Short exercise → Reproduce word for word the part of the material below that opens with the line containing "Task: Tap the blank round button in step 5" and closes with the line containing "Action: (414, 71)", including both of those lines.

Supplied records →
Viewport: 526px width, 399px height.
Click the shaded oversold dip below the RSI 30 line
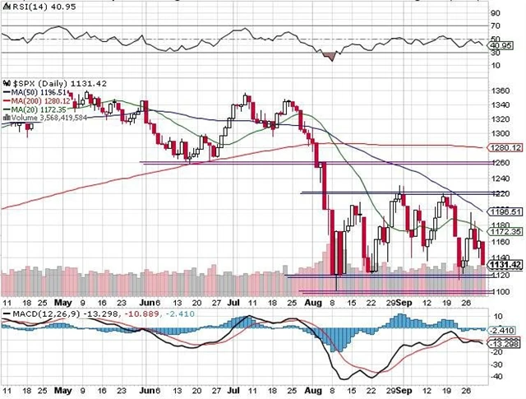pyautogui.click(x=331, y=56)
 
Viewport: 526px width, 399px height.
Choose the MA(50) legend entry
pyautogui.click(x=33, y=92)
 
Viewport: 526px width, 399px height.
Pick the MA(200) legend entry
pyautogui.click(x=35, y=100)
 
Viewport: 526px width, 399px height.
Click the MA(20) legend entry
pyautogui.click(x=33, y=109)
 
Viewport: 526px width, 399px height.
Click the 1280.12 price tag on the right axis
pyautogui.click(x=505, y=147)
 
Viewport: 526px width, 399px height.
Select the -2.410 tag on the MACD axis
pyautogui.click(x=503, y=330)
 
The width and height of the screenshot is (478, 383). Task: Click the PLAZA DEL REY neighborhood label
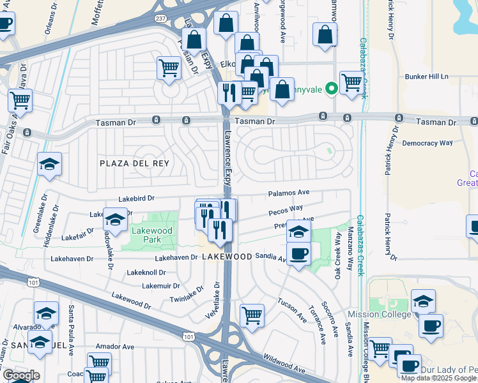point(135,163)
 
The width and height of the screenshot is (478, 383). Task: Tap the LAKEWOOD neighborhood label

==

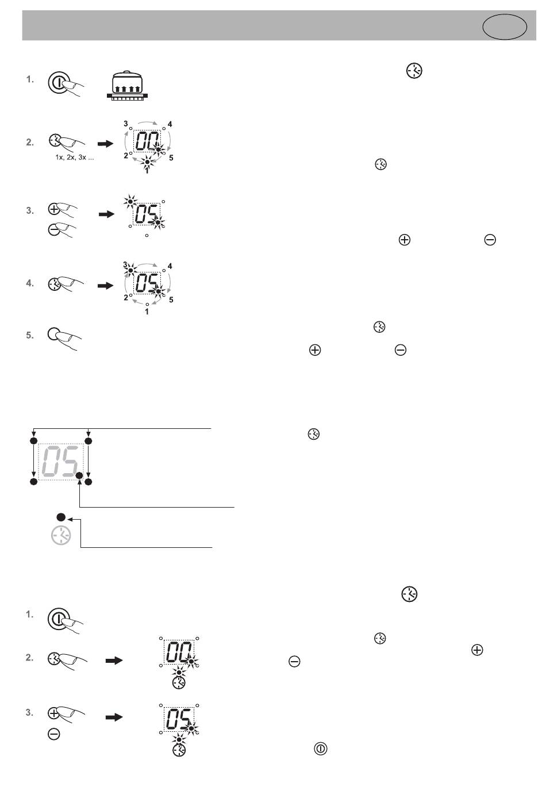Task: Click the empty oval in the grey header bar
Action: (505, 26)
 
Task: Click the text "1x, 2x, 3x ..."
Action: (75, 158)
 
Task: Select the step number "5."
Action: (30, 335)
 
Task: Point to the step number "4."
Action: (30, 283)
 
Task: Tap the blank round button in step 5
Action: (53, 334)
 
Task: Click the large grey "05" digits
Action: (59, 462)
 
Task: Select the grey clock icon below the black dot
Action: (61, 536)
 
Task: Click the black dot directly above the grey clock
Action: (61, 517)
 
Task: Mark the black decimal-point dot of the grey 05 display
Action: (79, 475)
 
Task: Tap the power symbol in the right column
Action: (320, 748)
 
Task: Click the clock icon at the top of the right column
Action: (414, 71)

* * *

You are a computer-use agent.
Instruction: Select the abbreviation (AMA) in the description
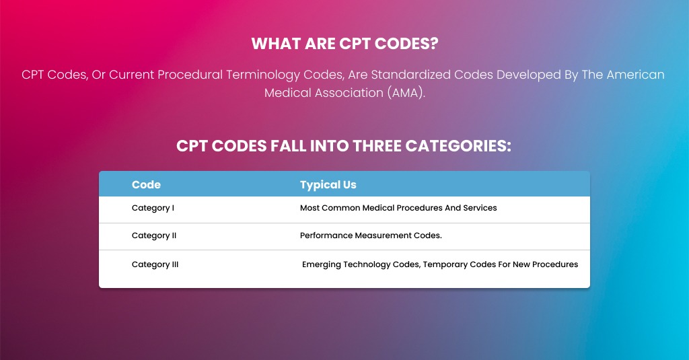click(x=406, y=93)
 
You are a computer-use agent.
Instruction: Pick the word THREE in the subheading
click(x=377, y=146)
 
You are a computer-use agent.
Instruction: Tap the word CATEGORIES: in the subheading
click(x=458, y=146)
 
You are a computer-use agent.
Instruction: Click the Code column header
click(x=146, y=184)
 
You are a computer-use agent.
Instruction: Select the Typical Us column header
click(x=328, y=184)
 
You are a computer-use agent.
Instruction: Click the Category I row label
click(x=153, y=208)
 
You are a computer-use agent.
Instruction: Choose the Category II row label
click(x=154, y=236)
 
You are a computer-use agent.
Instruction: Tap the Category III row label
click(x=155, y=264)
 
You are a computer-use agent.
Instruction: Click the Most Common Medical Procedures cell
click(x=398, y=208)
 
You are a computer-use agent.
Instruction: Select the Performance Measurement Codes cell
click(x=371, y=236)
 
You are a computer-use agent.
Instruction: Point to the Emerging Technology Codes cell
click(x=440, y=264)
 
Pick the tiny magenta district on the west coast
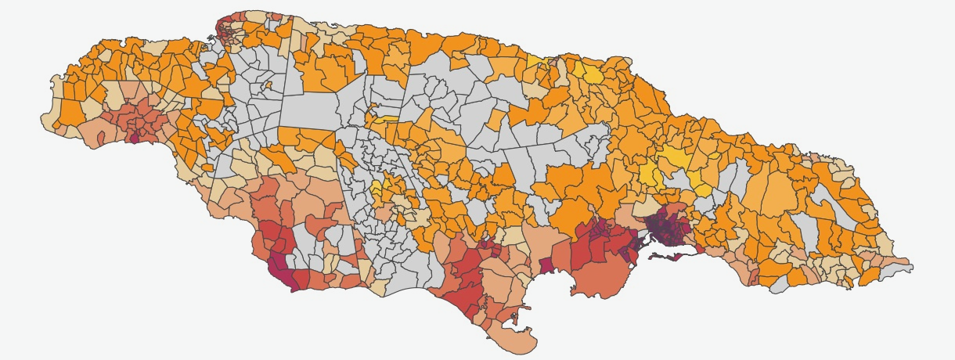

Exercise result →
Task: Tap the blank round button in step 5
Action: (53, 334)
 
Task: Click the large grey "05" digits
Action: (59, 462)
 
Task: Select the grey clock icon below the black dot
Action: (61, 536)
 
Task: Click the black dot directly above the grey clock
Action: (61, 517)
 
Task: Mark the black decimal-point dot of the grey 05 display
Action: (79, 475)
 
Task: Tap the power symbol in the right column
Action: (320, 748)
 
Task: Click the clock icon at the top of the right column
Action: (414, 71)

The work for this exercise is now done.